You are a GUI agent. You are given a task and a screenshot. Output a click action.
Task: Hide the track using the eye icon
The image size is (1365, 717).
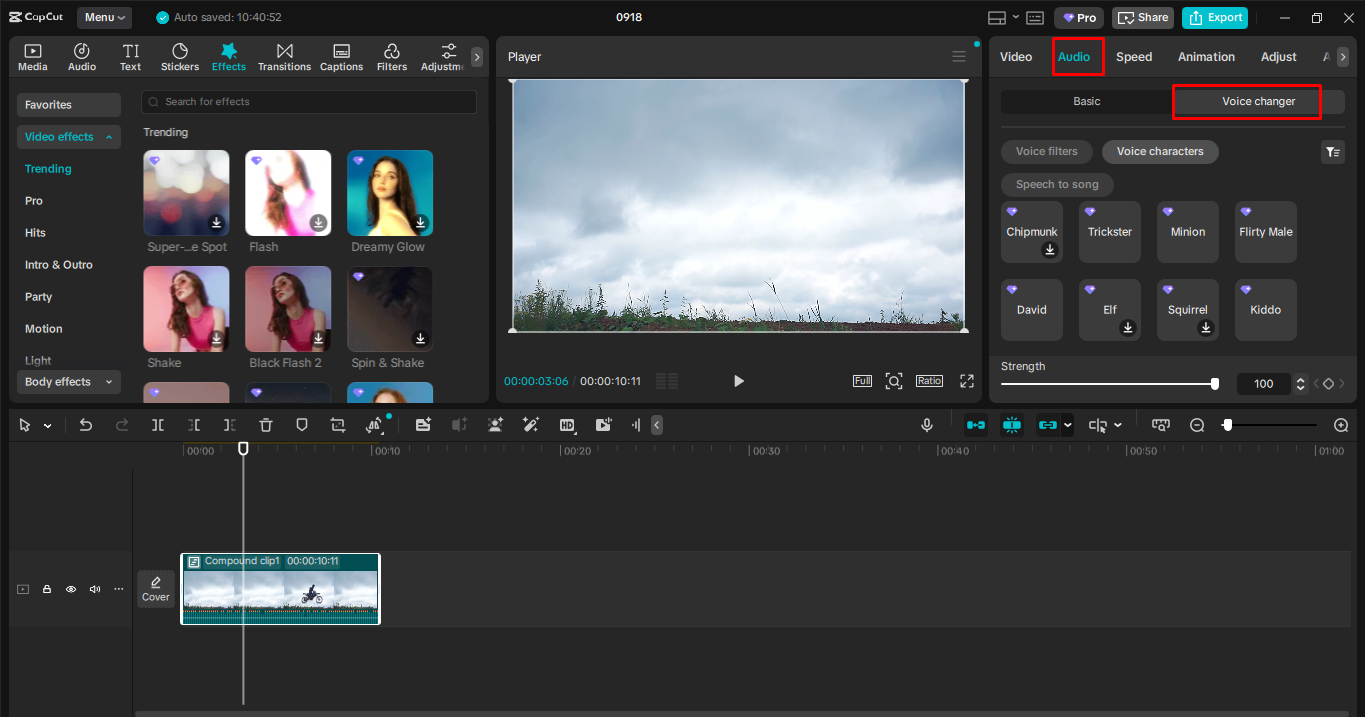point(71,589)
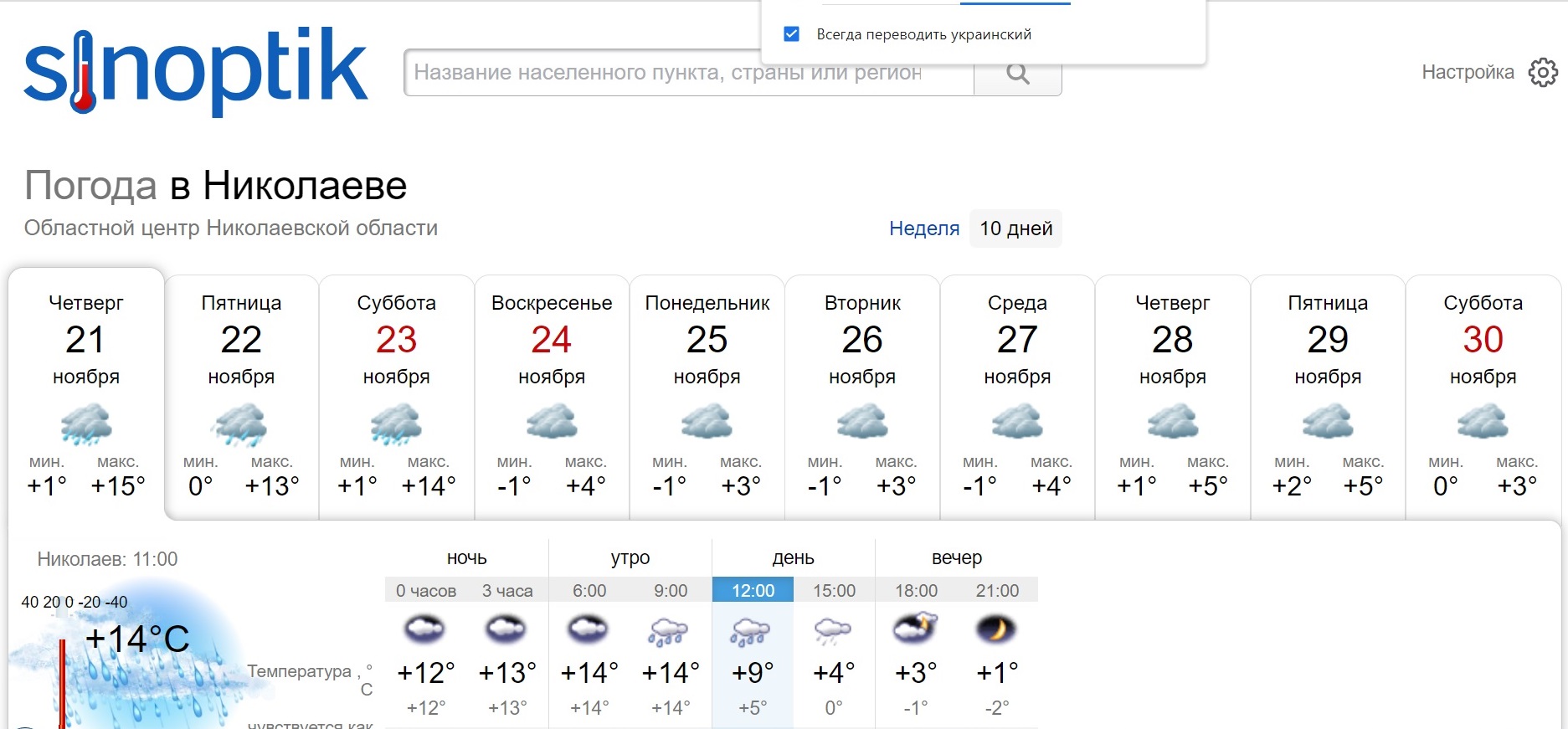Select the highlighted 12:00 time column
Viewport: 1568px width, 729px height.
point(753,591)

--

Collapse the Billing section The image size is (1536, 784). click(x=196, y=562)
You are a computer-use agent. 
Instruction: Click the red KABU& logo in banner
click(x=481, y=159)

▸ Task goal
Reproduce every line of the records containing the string "agent".

▸ Your response
You are a GUI agent. You are given a task and a screenshot. Output a click action.
You are a computer-use agent. 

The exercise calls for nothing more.